The first is adoption, which can be a tangible sign to the world of the love with which God adopts people into his family – Kirk cites an article which argues to this effect in Christianity Today. Secondly, he extols the work of International Justice Mission and its determination to liberate people, not least children, from various modern forms of slavery. An excellent example. I have recently been involved in churches in the Netherlands and in London that have close links with IJM. Crossroads International Church in the Hague in particular has signalled a prophetic association with the God of peace and justice – in the ‘City of Peace and Justice’ – by helping to set up IJM Netherlands. Thirdly, Kirk highlights the fact that a ‘vocal minority of New Testament scholars and ethicists are drawing our attention to the fact that God’s gift of peace should be realized in the world in which we live and we should be agents of it’.

We could, no doubt, point to many other areas in which the church is ahead of the curve, often invisibly so; nor should we discount the immeasurable impact that simply being part of a local faith community, reconciled to God, transformed by the Spirit of God, has on people’s lives and the common good.
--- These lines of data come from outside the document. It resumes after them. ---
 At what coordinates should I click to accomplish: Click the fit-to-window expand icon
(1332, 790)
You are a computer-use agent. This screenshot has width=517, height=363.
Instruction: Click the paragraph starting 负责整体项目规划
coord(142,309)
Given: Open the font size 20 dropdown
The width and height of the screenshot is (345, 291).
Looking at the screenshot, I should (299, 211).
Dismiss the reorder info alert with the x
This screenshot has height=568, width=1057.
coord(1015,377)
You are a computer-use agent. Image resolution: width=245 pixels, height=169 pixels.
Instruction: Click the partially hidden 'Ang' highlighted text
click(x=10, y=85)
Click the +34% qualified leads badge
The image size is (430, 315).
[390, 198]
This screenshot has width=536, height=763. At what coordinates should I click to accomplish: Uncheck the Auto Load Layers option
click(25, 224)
But I have some qualms about this line of argument. It seems to me that we also have to consider the possibility that in a competitive, pluralist, post-Christendom environment, striving for the moral high ground may lead to some rather unseemly and self-defeating one-upmanship. We are not the only people seeking to impress the world. In a recent article in The National (our local paper in the UAE) on relations between the US and the Muslim world, the Grand Mufti of Egypt argues eloquently for the exemplary character of Islamic civilization:

For more than 1,000 years Muslims have worshipped God, engaged in developing their societies and the human civilisation, and have sought to cultivate good moral character. Muslims have engaged, absorbed and assimilated a multiplicity of civilisations such as the Persians, Indians, Chinese, and Greeks, into our cultural and intellectual life. We benefited from each of these peoples and contributed to their cultures. From this we developed a humanitarian and cosmopolitan world view and one that does not allow us to consider ourselves superior to other people. And as our civilisation is concerned with humanity, it brings together both the spiritual and the material. We do not hate life or seek to create social imbalance. Anyone who engages in this goes against the teachings of our religion.
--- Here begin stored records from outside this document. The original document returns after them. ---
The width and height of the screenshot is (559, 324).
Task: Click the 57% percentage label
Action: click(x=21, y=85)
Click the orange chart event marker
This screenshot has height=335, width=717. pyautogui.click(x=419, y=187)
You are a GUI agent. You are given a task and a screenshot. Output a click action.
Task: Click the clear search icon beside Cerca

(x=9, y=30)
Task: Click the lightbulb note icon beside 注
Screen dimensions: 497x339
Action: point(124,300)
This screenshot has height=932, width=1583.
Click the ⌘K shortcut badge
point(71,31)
It must be a good thing that the church is seen to be leading the way in the struggle to bring about peace and justice and well-being, but what keeps this from degenerating into a contest to prove that our religion is better than that of the Grand Mufti or of Richard Dawkins? What right do we have?

This, I think, gets us to the heart of the theological problem. Kirk notes that Protestant social engagement has been held back by its obsession with personal piety. The need, therefore, is to ‘cultivate our theological imaginations with the realization that salvation is not merely about new creatures, but about new creation’. Absolutely. That’s well put. But I would suggest that there is a deeper theological anxiety that needs to be brought to the surface: How is the God we worship, whose ancient story we tell, to be justified?

Paul’s Letter to the Romans, I would argue, is about the justification of Israel’s God with respect both to Israel’s lack of spiritual and moral credibility and to the long dominance of European paganism. How was the righteousness or rightness or plausibility of YHWH to be demonstrated in the world? The answer was to be found in the story of Jesus, which anticipated the story of the emergence of a faithful people from the ruins of Second Temple Judaism, who would, by the integrity of their lives and witness, expose the ultimate futility of paganism. As Peter wrote: ‘Keep your conduct among the Gentiles honorable, so that when they speak against you as evildoers, they may see your good deeds and glorify God on the day of visitation’ (1 Pet. 2:12).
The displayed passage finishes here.